- [Aim of the exercise]
Look through the listing below and work out how many of its lines hold the word "agent". Give only the number.

- [Supplied entries]
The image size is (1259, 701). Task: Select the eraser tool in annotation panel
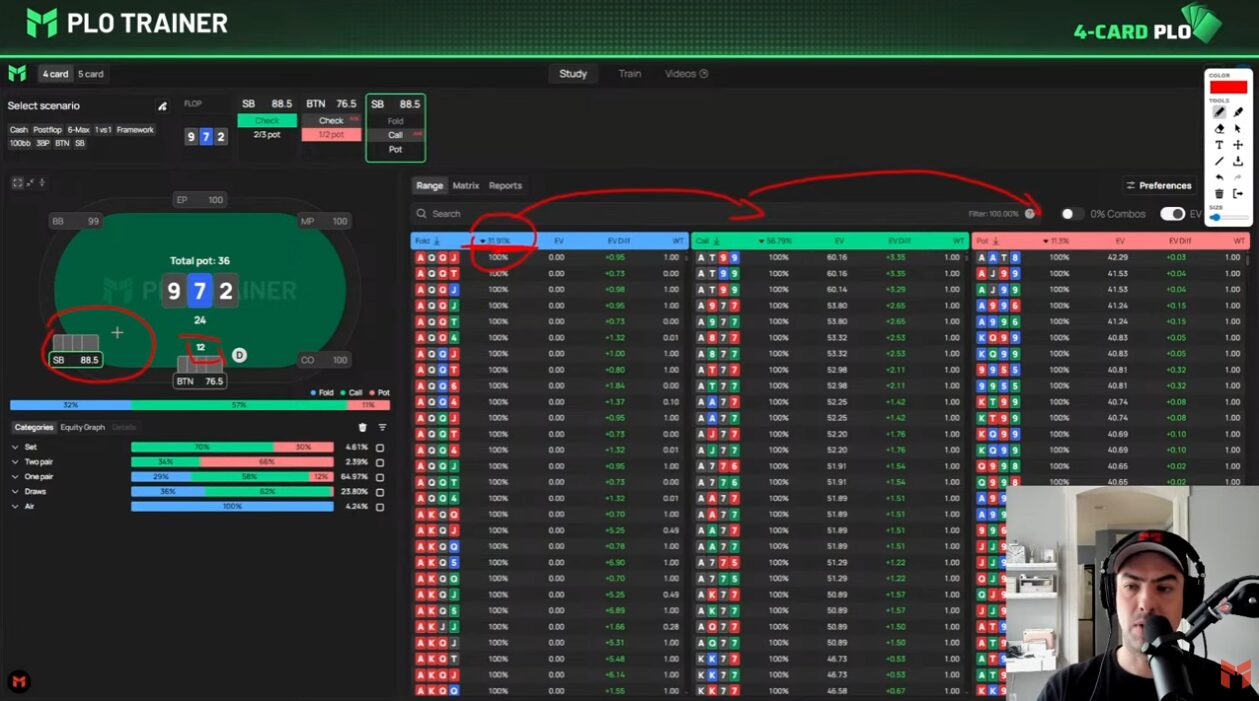1219,129
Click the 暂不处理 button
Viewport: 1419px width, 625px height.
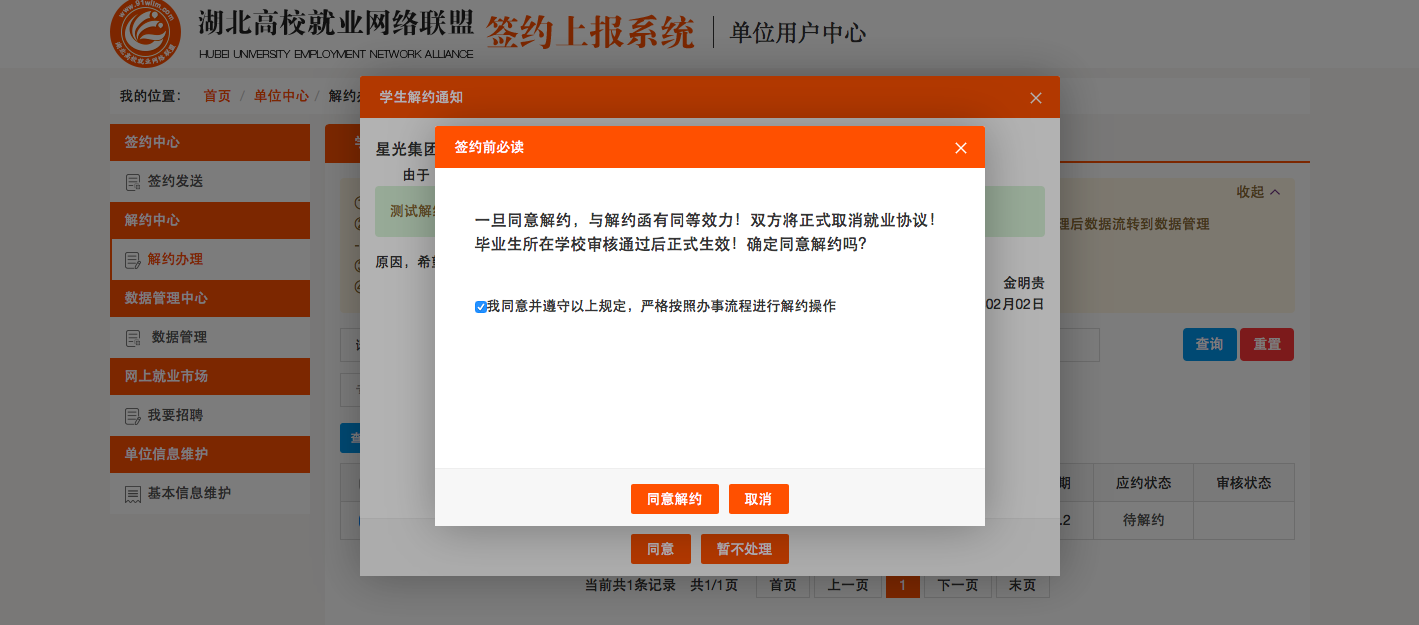744,549
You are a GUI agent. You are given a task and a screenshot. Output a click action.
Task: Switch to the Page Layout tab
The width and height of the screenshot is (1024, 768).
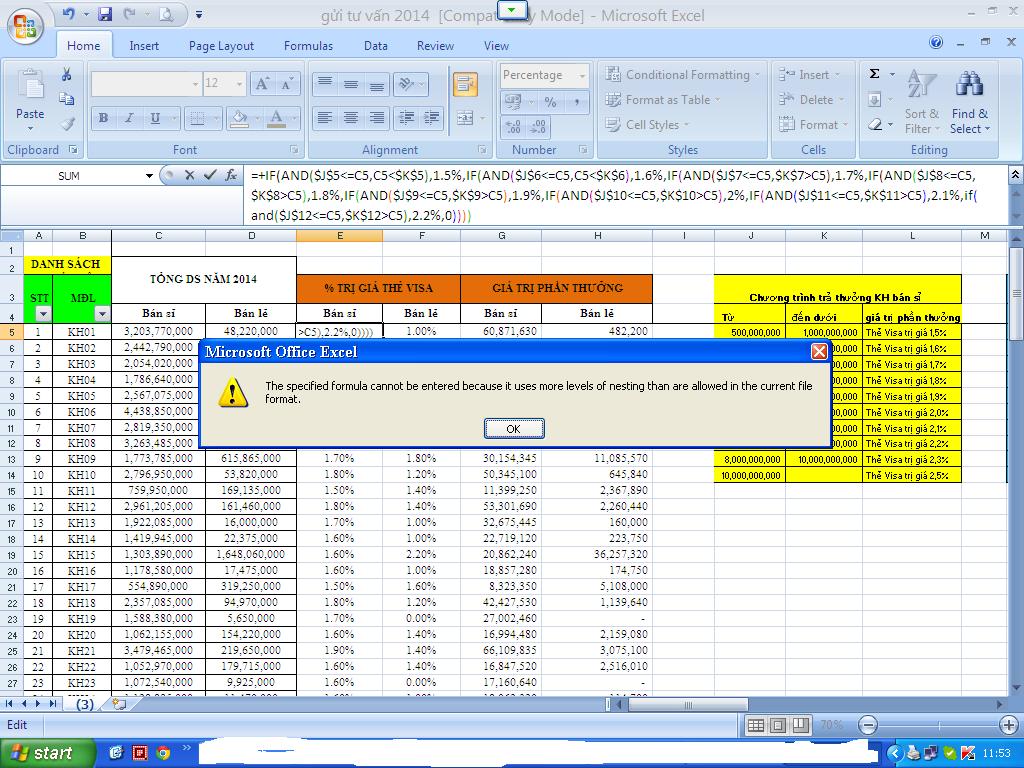(221, 45)
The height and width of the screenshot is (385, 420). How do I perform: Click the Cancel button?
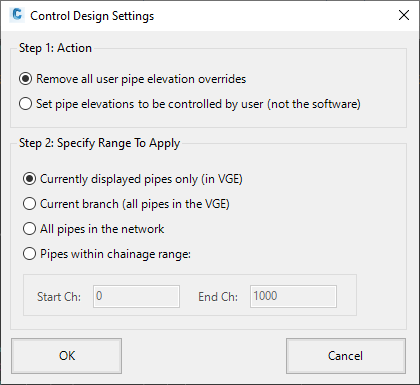point(346,356)
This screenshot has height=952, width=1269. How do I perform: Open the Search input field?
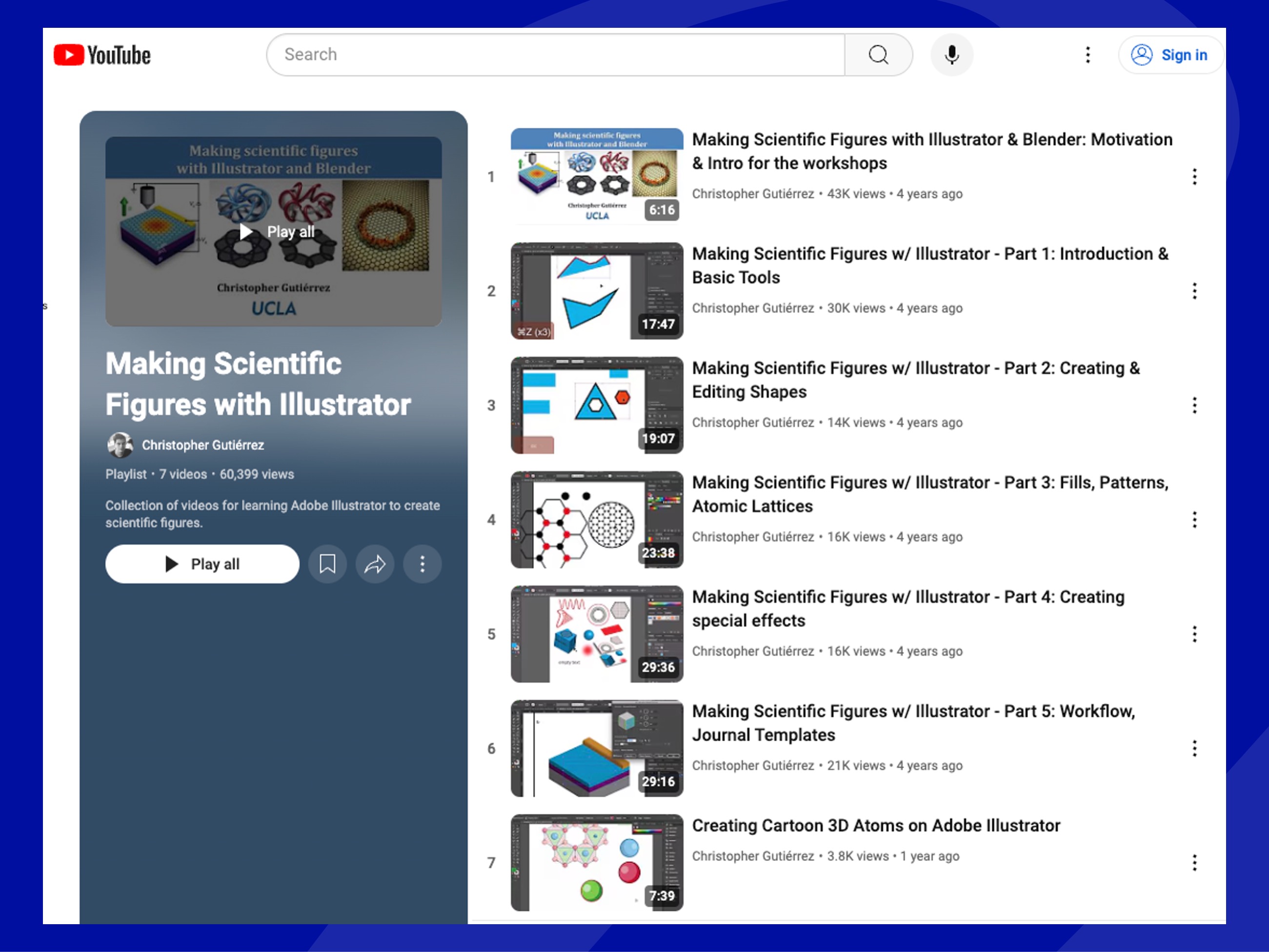tap(556, 54)
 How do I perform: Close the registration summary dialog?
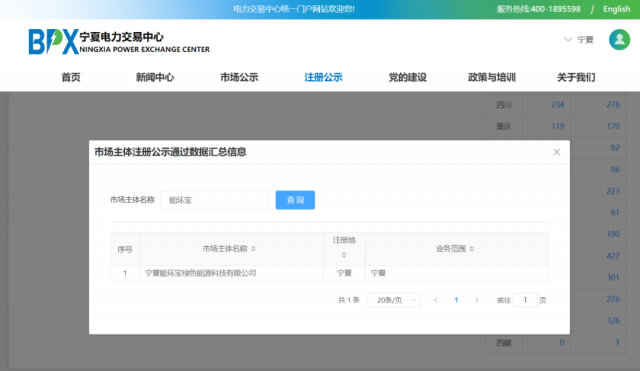click(x=556, y=152)
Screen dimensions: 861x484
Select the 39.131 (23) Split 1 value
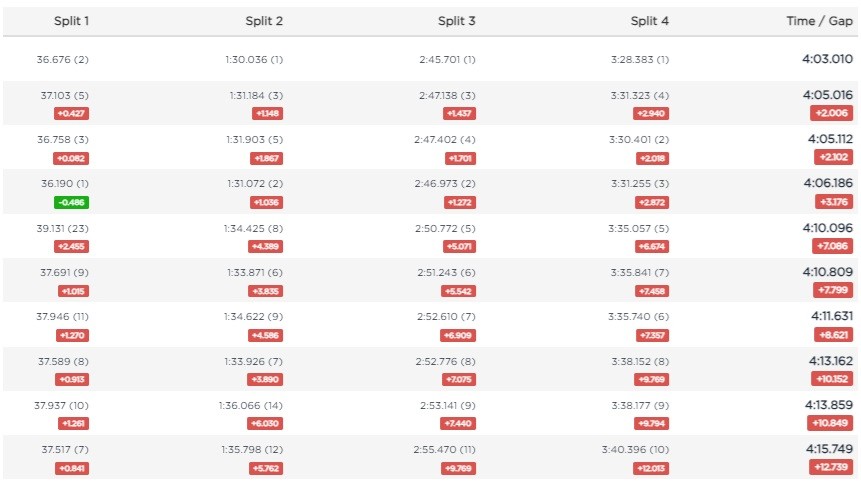[63, 228]
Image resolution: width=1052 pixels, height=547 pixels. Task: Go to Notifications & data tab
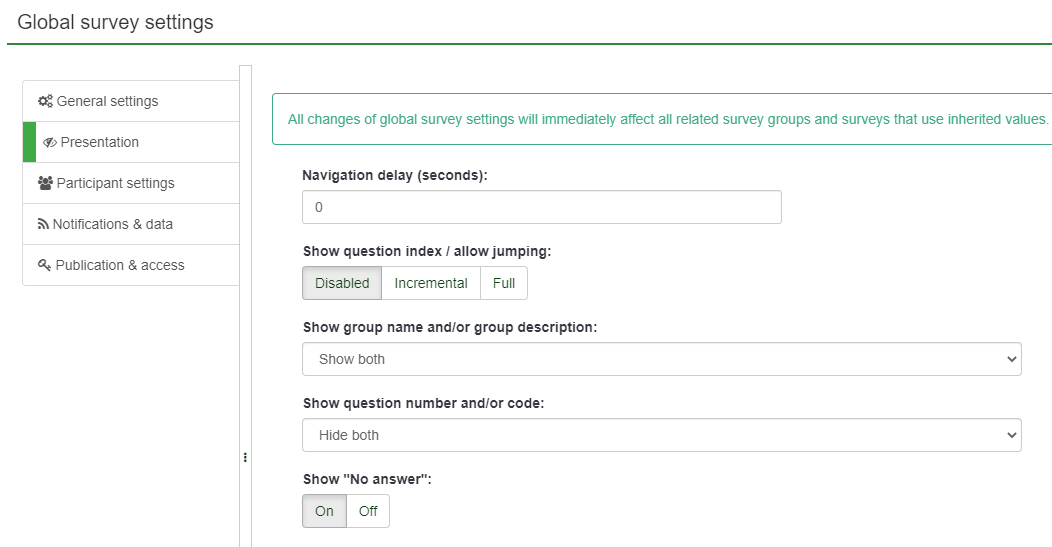coord(112,224)
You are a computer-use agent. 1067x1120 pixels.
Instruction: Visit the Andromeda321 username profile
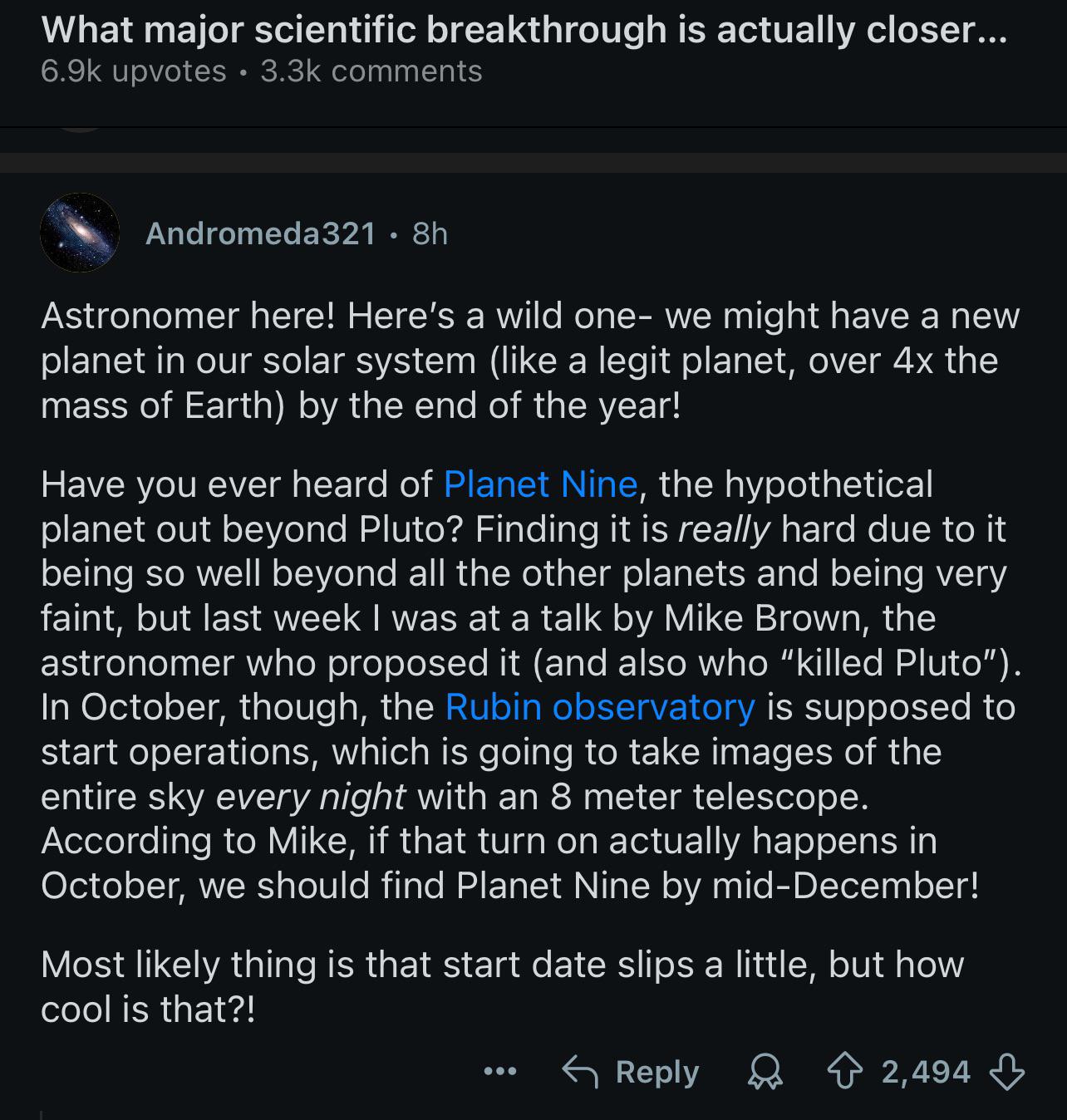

- [Reply]
2